The Birmingham, Wolverhampton and Coventry Branch of the Royal Aeronautical Society

NASA’s Artemis Moon Programme – an overview from the sidelines.

Doors Open 6:15pm.
Lecture starts: 7.00pm
Location: National Cold War Exhibition, Lecture Theatre.

Admission is free to Members of the Royal Aeronautical Society and Museum Members
Other visitors welcome with a donation – no booking required, just turn up.

This month’s Birmingham, Coventry and Wolverhampton’s branch of the Royal Aeronautical Society’s Lecture will be: NASA’s Artemis Moon Programme – an overview from the sidelines.

This month’s speaker will be John Thatcher.

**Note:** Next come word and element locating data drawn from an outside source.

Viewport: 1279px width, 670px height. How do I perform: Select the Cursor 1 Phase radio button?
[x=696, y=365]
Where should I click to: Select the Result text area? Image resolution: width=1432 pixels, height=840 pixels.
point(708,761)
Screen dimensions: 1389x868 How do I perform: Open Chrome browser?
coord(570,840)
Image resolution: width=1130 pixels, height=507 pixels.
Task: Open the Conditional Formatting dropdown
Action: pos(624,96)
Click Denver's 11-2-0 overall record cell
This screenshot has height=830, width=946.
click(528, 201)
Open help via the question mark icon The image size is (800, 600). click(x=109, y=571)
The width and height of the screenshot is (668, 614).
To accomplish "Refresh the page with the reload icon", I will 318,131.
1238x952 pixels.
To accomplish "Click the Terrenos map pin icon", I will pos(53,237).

The Artemis programme is a robotic and human Moon exploration program led by the United States’ National Aeronautics and Space Administration (NASA) along with six major partner agencies and is intended to re-establish a human presence on the Moon for the first time since the Apollo 17 mission in 1972. There are several elements to the programme which also has the long-term goal of establishing a permanent base on the Moon to facilitate the feasibility of human missions to Mars. This talk will provide a summary of the whole programme but with a healthy degree of scepticism aiming to balance aspirations and reality.

Long exposure Shot of Artemis 1 launch

(copyright NASA 2023)

No need to pre-book, please drop in. All welcome.

About John Thatcher:

John Thatcher retired in May 2013 after over 30 years working in the space industry, mainly involved in spacecraft engineering and project management. He began his career as an aerothermodynamicist at Rolls-Royce Aero Engines in Derby. He also worked briefly in the nuclear power industry before joining what was then British Aerospace at Stevenage working on communication satellites. John is a Chartered Engineer and Member of the Royal Aeronautical Society.

During his career ‘in space’ he has been fortunate to have worked on most aspects of spacecraft engineering covering design, development, manufacture, integration, test, launch and operations of communication and scientific missions, including the industrial management of the Beagle 2 Mars lander project in its early years. For his last decade at work John was the European Consortium Project Manager for the Mid-Infrared Instrument (MIRI) on the James Webb Space Telescope and the Flight Model MIRI was delivered to NASA in 2012 – more details are included in his talk.

In 2013 John was awarded the Royal Aeronautical Society’s Geoffrey Pardoe Space Award along with the Society’s Specialist Bronze Award “In recognition of his effective leadership and dedication as one of the major contributing factors in the successful management and delivery of the James Webb Space Telescope Mid-Infrared Instrument, a flagship science project of the UK Space Agency.”